= Text provided =

^^^^

OJ Clarino

Personal information
- Full name: Mario Javier Noda Clarino
- Date of birth: July 27, 1990 (age 36)
- Place of birth: Quezon City, Philippines
- Height: 1.75 m (5 ft 9 in)
- Positions: Full-back; midfielder;

Team information
- Current team: Manila Digger
- Number: 27

College career
- Years: Team / Apps / (Gls)
- 2009–2012: University of Santo Tomas

Senior career*
- Years: Team / Apps / (Gls)
- 2012–2013: Stallion
- 2013: Pachanga Diliman
- 2013–2015: Stallion / 26 / (1)
- 2015–2018: Global / 33 / (3)
- 2018–2020: Stallion Laguna / 13 / (0)
- 2020–2021: Kaya–Iloilo / 2 / (0)
- 2022–2023: Maharlika Manila / 9 / (1)
- 2024–2025: Davao Aguilas / 29 / (1)
- 2025–: Manila Digger / 7 / (0)

International career^{‡}
- 2011: Philippines U23

= OJ Clarino =

Filipino footballer (born 1990)

Mario Javier Noda Clarino (born 27 July 1990), commonly known as Ojay Clarino, is a Filipino professional footballer who plays as both a full-back and midfielder for Philippines Football League club Manila Digger.

==Personal life==
Clarino was born in Quezon City in the Philippines. He comes from a family of footballers, being one of 12 children who played football. His older brother Popoy is currently coaching the men's team of the University of the Philippines Diliman in the UAAP, while his younger brother Julian plays abroad in Australia with Bulli FC. Two of his other younger brothers, Gino and Miguel, currently play for Philippine clubs Davao Aguilas and United City, respectively.

==Collegiate career==
Clarino played college football for the University of Santo Tomas Growling Tigers, first entering as a freshman in 2009. During his stint at UST he became one of the team's star players, leading the team to the final in 2012, where they lost to the University of the Philippines.

==Club career==
===Stallion and Pachanga===
In 2012, after graduating from UST, he joined Stallion FC of the United Football League. In his first year at the club, he came on as a sub in the final of the 2012 UFL Cup, where Stallion upset Global to win their first-ever title. He would rejoin Stallion twice more, with one stint taking place from 2013 to 2015 and the other spanning the 2018 and 2019 Philippines Football League seasons.

^^^^

= Tasks to carry out =
(1) Decide whether each statement agrees with the OJ Clarino article: (a) Clarino was born in Quezon City; (b) the University of Santo Tomas won the 2012 final; (c) Clarino's brother Julian plays for Bulli FC in Australia. Answer yes or no for each, quoting the words of the article that settle it.
(2) Write the next part of the OJ Clarino article, picking up after the sentence about his three stints with Stallion.
The listing after this point comes from a separate source, not from the OJ Clarino article.

= Recorded information =
^^^^

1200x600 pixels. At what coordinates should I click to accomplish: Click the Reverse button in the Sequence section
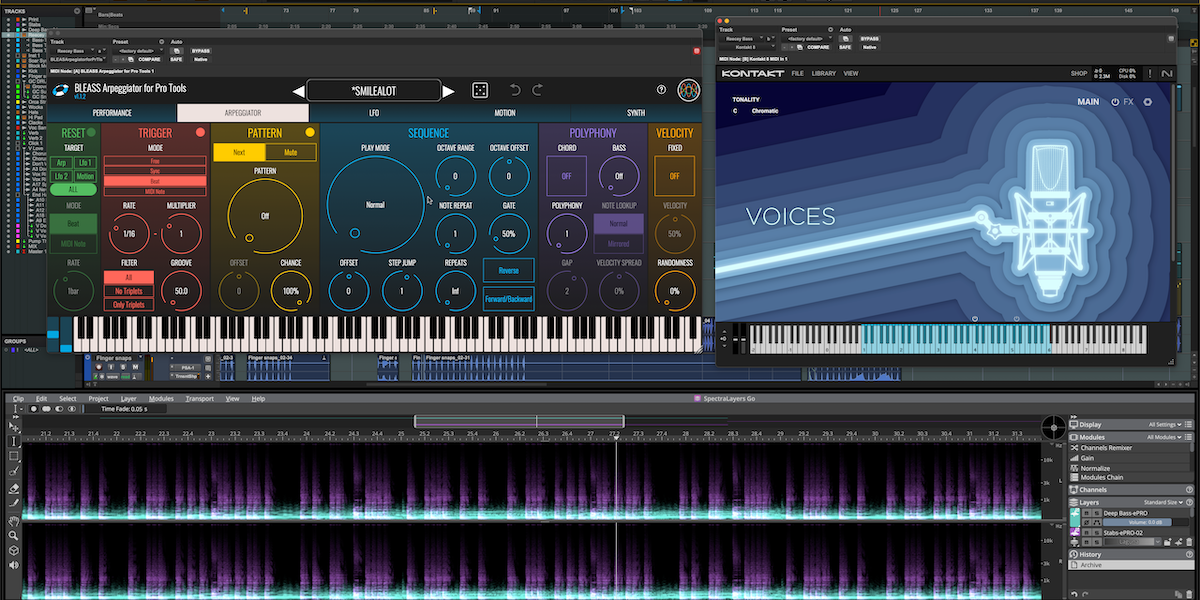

^^^^

= Answers for each item =
(1)
(a) Yes: "Clarino was born in Quezon City in the Philippines."
(b) No: "leading the team to the final in 2012, where they lost to the University of the Philippines."
(c) Yes: "his younger brother Julian plays abroad in Australia with Bulli FC."

(2)
In 2013, after Stallion won the title, he left the club for a brief spell to join Quezon City-based club Pachanga Diliman, who had gotten newly promoted to the UFL. Pachanga finished the season in 7th, 14 points above relegation, while his former club won their first-ever league title. He would return to Stallion after the season finished.

===Global===
After a successful Stint with Stallion, Clarino moved to defending UFL champions Global, finishing 2nd with them in 2015 and winning the last edition of the United Football League in 2016. He would stay with Global as the club played in the newly formed Philippines Football League, and was a fixture of the club during its run in the 2017 AFC Cup. He would leave in early 2018 after the club encountered financial difficulties.

===Kaya–Iloilo===
Another PFL club in Kaya–Iloilo signed Clarino after his last stint with Stallion. However, his time at the club was at first delayed due to the COVID-19 pandemic, with Clarino making his debut in October on the opening matchday against Maharlika Manila. Kaya would end up finishing second that season.

===Maharlika Manila===
Clarino joined Maharlika Taguig (then known as Maharlika Manila) in early 2022, in time for the club's campaign in the 2022 Copa Paulino Alcantara, where they almost qualified for the semi-finals. He would play with the Manila-based club until early 2023, where he would leave the team and embark on a short career break.

===Davao Aguilas===
In early 2023, Clarino was signed by Davao Aguilas, a club that had departed the PFL in 2018 and were making a comeback in the 2023 Copa Paulino Alcantara. He was a regular for the team as they went on a fairytale run to the final, ultimately losing to Kaya on penalties. He would stick with Davao as they made a full return to the league during the 2024 PFL season, finishing 3rd.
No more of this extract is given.